Citing the dubious need for Queensland to keep its AAA credit rating, on June 2 Premier Anna Bligh announced the state would sell off $15 billion of public assets.

Despite huge opposition from the community, trade unions and within Bligh's own party, her ALP government has made privatisation a cornerstone of the state finances for the next eight years.

This was clear from the state budget handed down on June 16. Treasurer Andrew Fraser said Queensland would face eight years of deficits. But he also stressed that unemployment would rise "relentlessly and remorselessly" from its present 5.2% to a peak in two years of 7.25%, or 175,000 people.

The assets sell-off was presented along with an $18 billion capital works program as a trade-off to protect from higher rises in unemployment.

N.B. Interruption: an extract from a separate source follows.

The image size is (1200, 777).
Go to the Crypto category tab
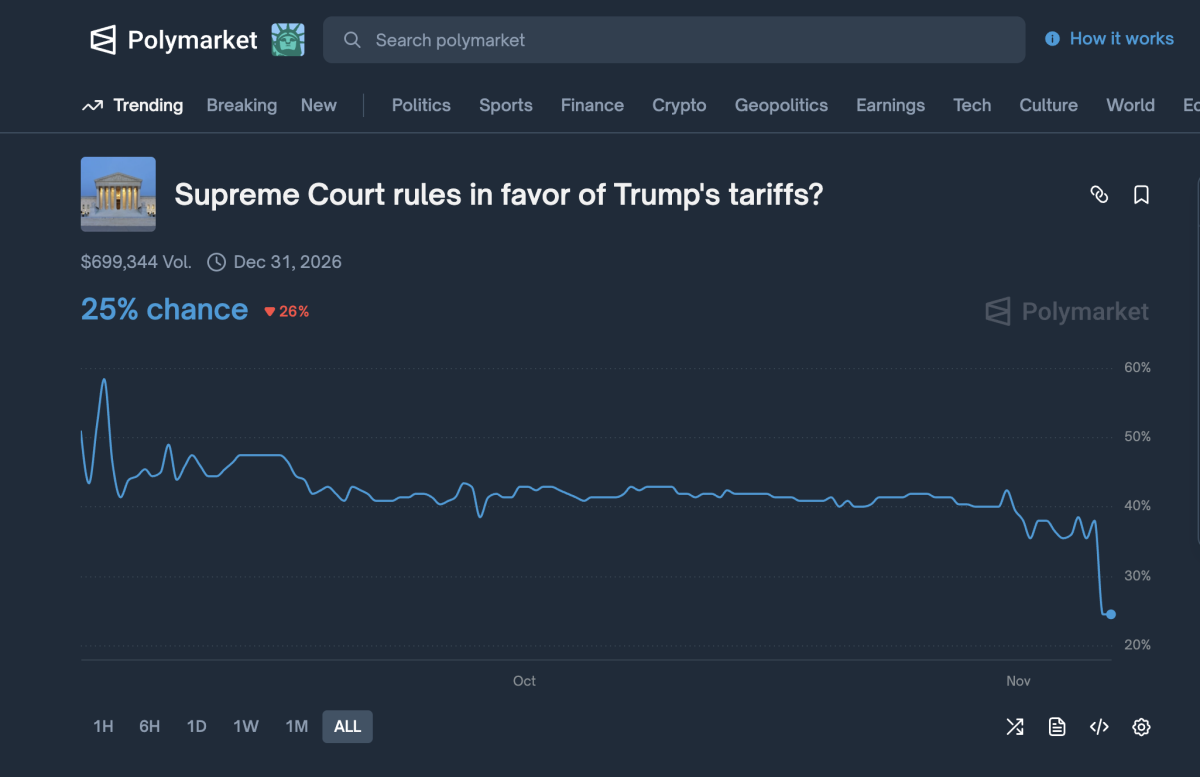click(679, 105)
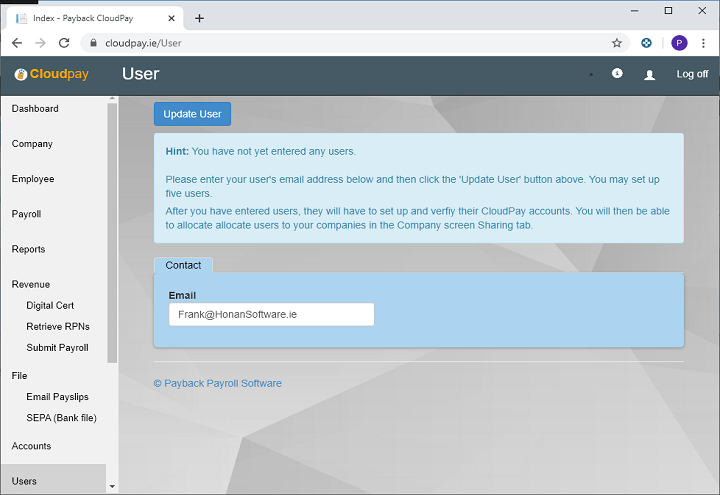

Queensland's top 10 trading partners are now in deep recession and business is predicted to cut spending by nearly 25%. Bligh told the June 18 Courier Mail that, "the reality is now is not the time for governments to be stepping out of the economy and cutting back on its activities."

But environmentalists, trade unionists and other activists are gearing up to fight Bligh's privatisation agenda.

"We need to fight for the expansion of the public sector to build a sustainable Queensland", Socialist Alliance spokesperson Paul Benedek told Green Left Weekly.

"We need more public, not private, ownership. We must quickly move to renewable energy and massively expand public transport as fast as possible."

The $7.3 billion in funding for transport and road projects is the largest single item in the budget. But much of this spending — such as the Gold Coast light rail project and bus way upgrades across suburban Brisbane — was in the pipeline long before the world economic crisis and the state's funding shortfall kicked in.

The budget's renewable energy package amounts to just $35 million. $9.3 million of this will go to a new geothermal power station at Birdsville in the state's west.

This is a one-off pilot project that will serve only the local community. Elsewhere, Queensland's electricity will still come from burning highly-polluting black coal.

The budget also announced cutbacks in the public service. Despite the government's assurance that jobs will be protected, the Queensland Public Sector Union told the Brisbane Times that the job security of the 25% of state public sector workers on temporary contracts may be at risk.

The mainstream media outlets and the business sector have welcomed the budget. But the Electrical Trades Union (ETU) launched a statewide campaign against the privatisation plan on the day the budget was released.

The ETU's Light on the Hill campaign "will include workplace meetings, rallies, public meetings in regional cities, radio and newspaper advertising and literature drops".

ETU secretary Peter Simpson said the campaign was about stopping the government's fire sale of public assets. He said it was about "putting labour values back into the Labor Party".

"ETU members strongly oppose the sale of public assets such as Queensland Rail and the port authorities,' he said. "We are far from convinced that selling off important public assets is a sensible long-term response to these short-term economic difficulties.

"We also believe that if the state government gets away with this then things such as electricity and water will be next. That would be an even bigger disaster for the people of Queensland."

Simpson will be one of the keynote speakers at a Stop the Sell Off public meeting at 6.30pm on June 30 at the QCU Bldg, 16 Peel St, South Brisbane.

A Light on the Hill anti-privatisation rally will be held at 10am on July 3.